Но факт есть факт: именно эти, для других ничего не значащие, мелочи порождали в области его мочевого пузыря томительные ощущения готовящегося взрыва бомбы. Нечто вроде разъедающей кислоты вводилось в живот, и там, внутри этого постоянно лезущего ему на глаза телесного недостатка, иначе он не мог расценивать этот... бурдюк, это чрево, кислота въедалась во внутренности, разрушала перегородки между ними, превращала в слизь мякоть селезёнки и печени, а затем и прочую плоть, и душу, а душа...
– Жизнь, – пробормотал он, уже чувствуя отвращение к пошлой реплике, которую едва успел начать, – ты коротка, но искусно себя вечнишь.

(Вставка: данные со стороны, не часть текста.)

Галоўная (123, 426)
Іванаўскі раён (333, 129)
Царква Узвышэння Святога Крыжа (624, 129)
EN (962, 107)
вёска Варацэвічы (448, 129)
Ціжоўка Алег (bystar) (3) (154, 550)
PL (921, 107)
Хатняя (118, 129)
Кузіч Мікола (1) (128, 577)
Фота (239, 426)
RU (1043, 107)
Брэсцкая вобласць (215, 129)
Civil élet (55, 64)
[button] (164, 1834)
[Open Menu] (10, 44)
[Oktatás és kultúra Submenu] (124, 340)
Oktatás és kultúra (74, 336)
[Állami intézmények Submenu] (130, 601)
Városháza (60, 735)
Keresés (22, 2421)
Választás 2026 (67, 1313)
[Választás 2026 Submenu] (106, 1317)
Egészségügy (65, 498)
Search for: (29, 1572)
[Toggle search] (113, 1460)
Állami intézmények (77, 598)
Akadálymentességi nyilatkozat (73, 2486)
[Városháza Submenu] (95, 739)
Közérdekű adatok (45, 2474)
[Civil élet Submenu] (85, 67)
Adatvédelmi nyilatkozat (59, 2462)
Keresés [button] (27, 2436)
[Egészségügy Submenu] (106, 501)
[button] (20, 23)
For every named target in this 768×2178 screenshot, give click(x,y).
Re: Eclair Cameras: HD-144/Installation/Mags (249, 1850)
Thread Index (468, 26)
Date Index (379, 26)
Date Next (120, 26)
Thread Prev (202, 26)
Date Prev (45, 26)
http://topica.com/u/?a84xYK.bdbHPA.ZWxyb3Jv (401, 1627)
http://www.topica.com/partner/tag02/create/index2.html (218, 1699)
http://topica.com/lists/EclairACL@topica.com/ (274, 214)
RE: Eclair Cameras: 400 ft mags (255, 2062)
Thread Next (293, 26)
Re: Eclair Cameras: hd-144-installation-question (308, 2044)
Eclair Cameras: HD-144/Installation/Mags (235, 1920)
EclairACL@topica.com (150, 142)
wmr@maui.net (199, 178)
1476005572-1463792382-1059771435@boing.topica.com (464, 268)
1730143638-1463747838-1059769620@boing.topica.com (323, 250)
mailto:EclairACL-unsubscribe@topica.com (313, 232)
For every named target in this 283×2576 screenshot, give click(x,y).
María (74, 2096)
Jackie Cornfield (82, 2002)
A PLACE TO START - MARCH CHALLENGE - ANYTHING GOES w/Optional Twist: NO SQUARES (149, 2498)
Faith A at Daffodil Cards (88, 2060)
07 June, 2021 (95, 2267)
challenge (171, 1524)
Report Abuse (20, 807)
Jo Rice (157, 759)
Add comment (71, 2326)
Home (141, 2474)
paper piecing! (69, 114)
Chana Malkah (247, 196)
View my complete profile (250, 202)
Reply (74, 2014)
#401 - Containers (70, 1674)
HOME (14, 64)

Тут застреляла выхлопная труба и зарычал мотор. Машина, доставившая его сюда, стала с ускорением удаляться, постепенно выбираясь на колею раскисшей дороги. Наполовину возвращённый из мира воображаемого в мир действительный, он вздрогнул и помахал вслед машине рукой, постаравшись улыбнуться. Улыбка ещё оставалась на его лице, когда рука, продолжая прощальный взмах, описала траекторию, опустилась на запачканное колено и попыталась стереть ещё свежее пятно. Ему пришлось пригнуться. Как следствие, вступив в сражение с очередной из озверевших мелочей, он имел нелепую улыбку на отвисших губах. И наклон головы, означающий обычно покорность обстоятельствам, то есть, неизбежности поражения. И оно не заставило себя долго ждать: вторая попытка сразиться привела лишь к тому, что пятно изменило цвет, чёрный на коричневый. Но не стало менее заметно, так как одновременно увеличилось. Зато теперь и по его поводу он мог вынести обычный приговор: и это навечно.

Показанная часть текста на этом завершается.